• [REQUIREMENT]: As you reproduce every line below, keep it exactly as written and leave out the images.

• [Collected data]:
******
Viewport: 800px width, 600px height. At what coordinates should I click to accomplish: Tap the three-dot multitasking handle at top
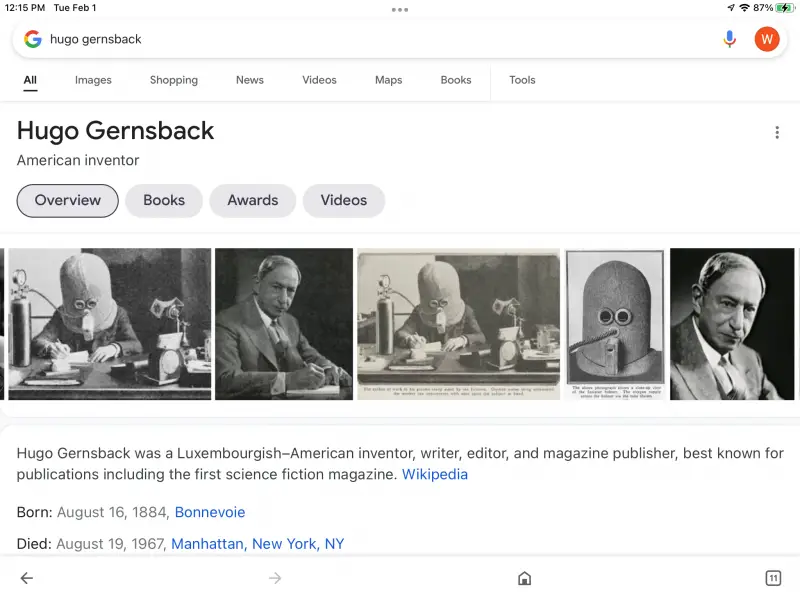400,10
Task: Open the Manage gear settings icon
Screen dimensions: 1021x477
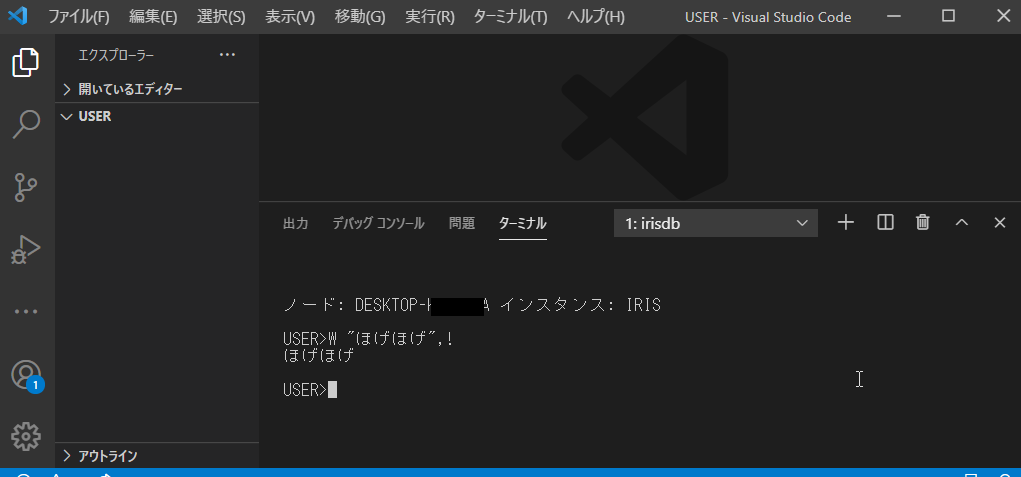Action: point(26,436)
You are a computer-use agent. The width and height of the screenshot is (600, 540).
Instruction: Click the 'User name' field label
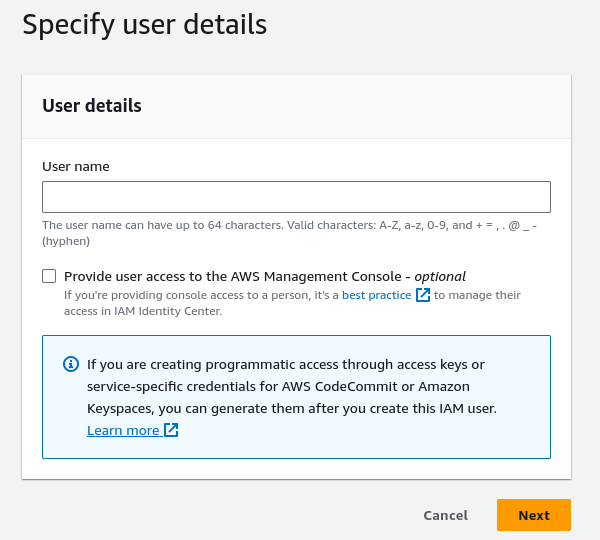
******
• [ANSWER BOX]:
Viewport: 800px width, 600px height. At what coordinates should I click to accomplish: Tap the three-dot multitasking handle at top
400,10
Task: Open the Manage gear settings icon
Screen dimensions: 1021x477
Action: point(26,436)
You are a computer-use agent. The width and height of the screenshot is (600, 540).
Instruction: Click the 'User name' field label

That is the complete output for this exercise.